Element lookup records
## Begin

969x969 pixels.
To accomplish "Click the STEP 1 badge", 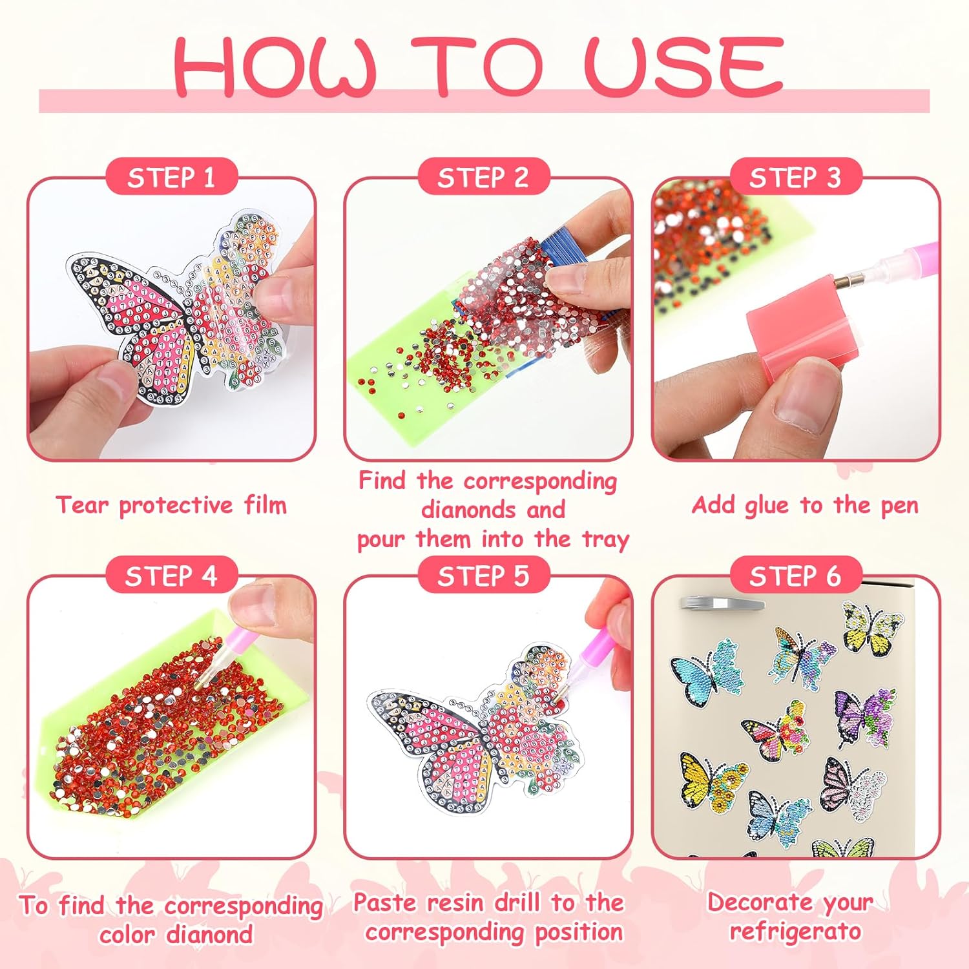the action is pyautogui.click(x=171, y=176).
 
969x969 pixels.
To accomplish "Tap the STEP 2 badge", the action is pyautogui.click(x=483, y=176).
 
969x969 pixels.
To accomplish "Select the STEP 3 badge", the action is pyautogui.click(x=795, y=176).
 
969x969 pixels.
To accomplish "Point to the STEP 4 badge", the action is pyautogui.click(x=171, y=575).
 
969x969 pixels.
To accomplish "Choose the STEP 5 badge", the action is pyautogui.click(x=483, y=575).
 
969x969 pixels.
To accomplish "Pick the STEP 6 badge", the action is pyautogui.click(x=795, y=575).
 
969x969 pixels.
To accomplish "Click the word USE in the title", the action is pyautogui.click(x=683, y=66).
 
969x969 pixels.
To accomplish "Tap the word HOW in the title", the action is pyautogui.click(x=275, y=67).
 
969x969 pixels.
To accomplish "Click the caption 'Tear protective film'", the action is pyautogui.click(x=171, y=505).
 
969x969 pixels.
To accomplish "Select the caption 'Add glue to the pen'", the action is pyautogui.click(x=805, y=505).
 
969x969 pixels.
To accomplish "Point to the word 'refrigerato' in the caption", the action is pyautogui.click(x=795, y=931).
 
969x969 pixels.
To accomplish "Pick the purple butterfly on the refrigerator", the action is pyautogui.click(x=866, y=716).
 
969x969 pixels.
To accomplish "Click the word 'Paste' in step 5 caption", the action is pyautogui.click(x=385, y=902).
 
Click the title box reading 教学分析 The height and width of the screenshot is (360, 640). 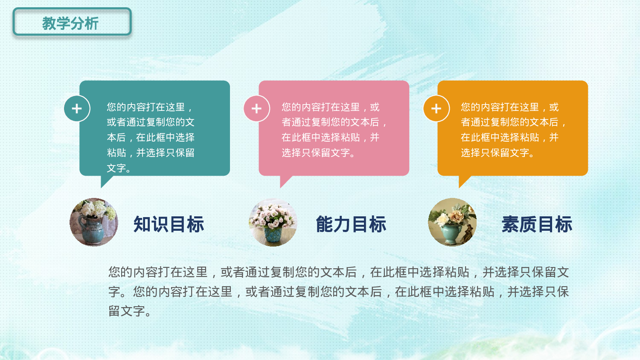click(72, 22)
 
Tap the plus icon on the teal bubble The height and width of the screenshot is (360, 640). click(77, 109)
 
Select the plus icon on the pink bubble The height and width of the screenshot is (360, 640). click(256, 109)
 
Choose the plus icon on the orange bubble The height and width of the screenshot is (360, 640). click(436, 109)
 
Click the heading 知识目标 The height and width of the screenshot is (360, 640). click(169, 224)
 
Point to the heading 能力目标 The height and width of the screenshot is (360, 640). click(351, 224)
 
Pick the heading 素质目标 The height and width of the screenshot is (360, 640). click(537, 224)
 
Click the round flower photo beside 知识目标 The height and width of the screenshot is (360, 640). click(94, 222)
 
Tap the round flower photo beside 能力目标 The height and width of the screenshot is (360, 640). click(273, 222)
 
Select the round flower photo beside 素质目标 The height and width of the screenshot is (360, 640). click(452, 222)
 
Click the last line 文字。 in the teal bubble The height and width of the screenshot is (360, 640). click(119, 168)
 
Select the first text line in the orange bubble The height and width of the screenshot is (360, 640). click(509, 107)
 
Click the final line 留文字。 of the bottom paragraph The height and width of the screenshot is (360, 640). click(130, 311)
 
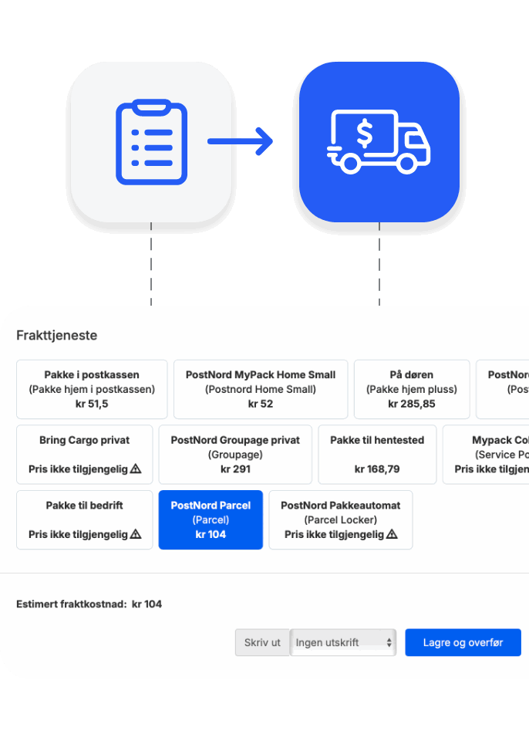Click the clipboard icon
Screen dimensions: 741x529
[x=151, y=142]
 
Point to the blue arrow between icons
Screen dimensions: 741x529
[x=241, y=141]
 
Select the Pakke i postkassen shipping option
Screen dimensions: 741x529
[x=92, y=389]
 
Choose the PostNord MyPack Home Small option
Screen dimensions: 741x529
[x=261, y=389]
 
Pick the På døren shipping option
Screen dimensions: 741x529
[x=412, y=389]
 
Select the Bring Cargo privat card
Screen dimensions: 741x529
[x=85, y=455]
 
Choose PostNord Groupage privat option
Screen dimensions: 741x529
[x=235, y=455]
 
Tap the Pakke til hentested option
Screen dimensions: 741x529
[x=377, y=455]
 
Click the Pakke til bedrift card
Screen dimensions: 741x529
[x=85, y=519]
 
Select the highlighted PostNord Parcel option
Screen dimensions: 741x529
[x=211, y=519]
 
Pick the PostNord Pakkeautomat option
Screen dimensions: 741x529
[x=341, y=519]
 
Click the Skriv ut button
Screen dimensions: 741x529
[x=262, y=642]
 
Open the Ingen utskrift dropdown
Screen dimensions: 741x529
[x=343, y=642]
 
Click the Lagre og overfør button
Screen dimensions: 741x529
[x=463, y=642]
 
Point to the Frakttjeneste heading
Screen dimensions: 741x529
[x=57, y=336]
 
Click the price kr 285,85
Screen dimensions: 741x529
[x=412, y=404]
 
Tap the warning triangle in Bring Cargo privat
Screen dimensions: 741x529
[x=136, y=469]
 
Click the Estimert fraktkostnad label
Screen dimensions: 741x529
[x=71, y=604]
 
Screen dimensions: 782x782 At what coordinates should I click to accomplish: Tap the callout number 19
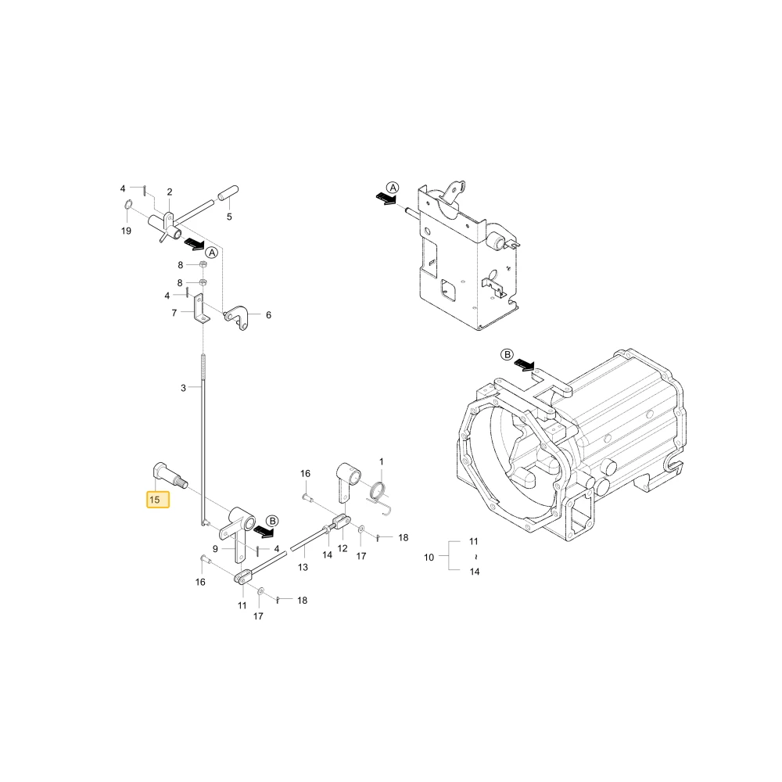(126, 231)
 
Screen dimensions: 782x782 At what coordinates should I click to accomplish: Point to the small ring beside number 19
(127, 204)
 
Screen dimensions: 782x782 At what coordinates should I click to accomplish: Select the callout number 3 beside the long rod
(183, 388)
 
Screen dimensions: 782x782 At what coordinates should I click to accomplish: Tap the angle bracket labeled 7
(201, 309)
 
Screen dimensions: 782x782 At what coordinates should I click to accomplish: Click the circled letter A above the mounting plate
(393, 188)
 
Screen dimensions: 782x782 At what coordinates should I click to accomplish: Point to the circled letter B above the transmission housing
(507, 354)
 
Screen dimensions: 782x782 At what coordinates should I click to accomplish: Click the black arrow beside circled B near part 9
(264, 532)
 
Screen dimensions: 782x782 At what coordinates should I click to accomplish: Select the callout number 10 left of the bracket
(429, 557)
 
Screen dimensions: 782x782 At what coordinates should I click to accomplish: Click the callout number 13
(303, 567)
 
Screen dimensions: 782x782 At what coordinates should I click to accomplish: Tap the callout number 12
(343, 548)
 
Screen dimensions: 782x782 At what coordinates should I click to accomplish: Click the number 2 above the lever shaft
(170, 192)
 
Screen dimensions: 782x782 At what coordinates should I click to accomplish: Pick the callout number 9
(215, 549)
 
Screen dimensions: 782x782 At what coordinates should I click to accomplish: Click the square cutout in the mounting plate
(448, 290)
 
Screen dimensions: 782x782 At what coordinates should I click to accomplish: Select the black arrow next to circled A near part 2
(194, 244)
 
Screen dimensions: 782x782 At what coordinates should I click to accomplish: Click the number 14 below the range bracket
(475, 572)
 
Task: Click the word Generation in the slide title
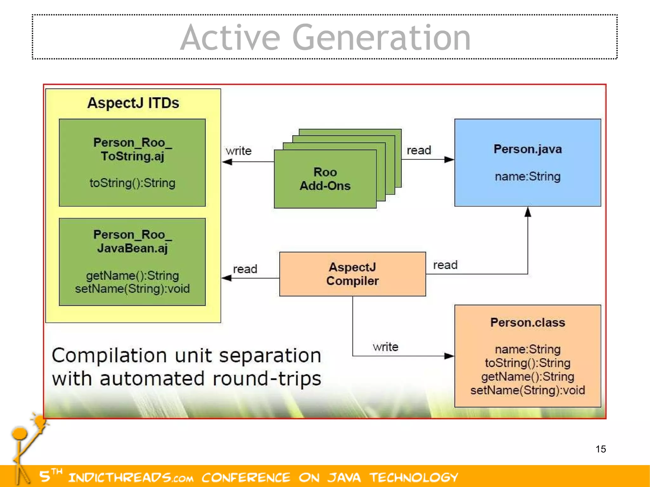pos(381,38)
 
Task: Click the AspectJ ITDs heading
pos(133,103)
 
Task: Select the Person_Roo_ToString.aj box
pos(132,162)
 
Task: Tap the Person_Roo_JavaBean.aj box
pos(132,262)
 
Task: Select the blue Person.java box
pos(527,162)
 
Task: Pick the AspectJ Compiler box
pos(352,274)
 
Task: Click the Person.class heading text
pos(527,322)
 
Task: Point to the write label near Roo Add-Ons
pos(239,151)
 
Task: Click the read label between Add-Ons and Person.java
pos(419,150)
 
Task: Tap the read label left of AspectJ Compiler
pos(245,269)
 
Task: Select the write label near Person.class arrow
pos(385,347)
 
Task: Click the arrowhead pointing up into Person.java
pos(527,212)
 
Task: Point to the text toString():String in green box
pos(132,183)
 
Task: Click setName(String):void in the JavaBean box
pos(132,289)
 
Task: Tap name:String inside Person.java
pos(527,176)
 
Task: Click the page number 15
pos(600,449)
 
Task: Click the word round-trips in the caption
pos(267,379)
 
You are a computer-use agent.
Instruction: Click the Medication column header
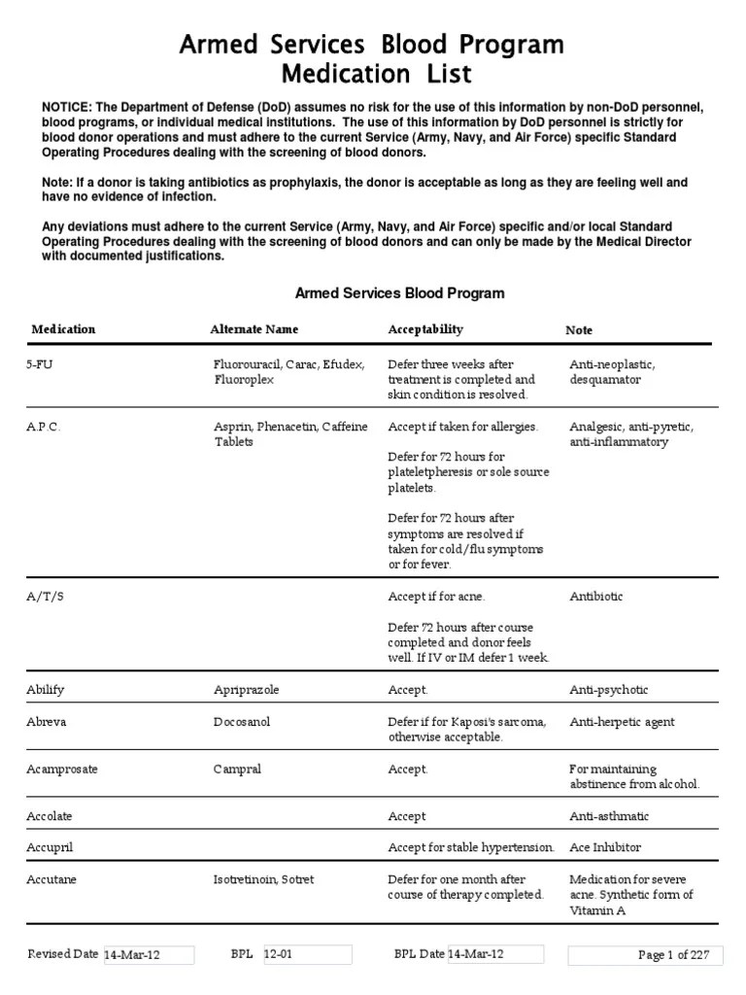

## End

**Task statement**
Please copy the data below word for word, starting with the line that contains "Pick the På døren shipping option" and going on through the line that contains "[x=377, y=455]".

**Solution**
Pick the På døren shipping option
Screen dimensions: 741x529
[x=412, y=389]
 
Select the Bring Cargo privat card
Screen dimensions: 741x529
[x=85, y=455]
 
Choose PostNord Groupage privat option
Screen dimensions: 741x529
[x=235, y=455]
 
Tap the Pakke til hentested option
Screen dimensions: 741x529
[x=377, y=455]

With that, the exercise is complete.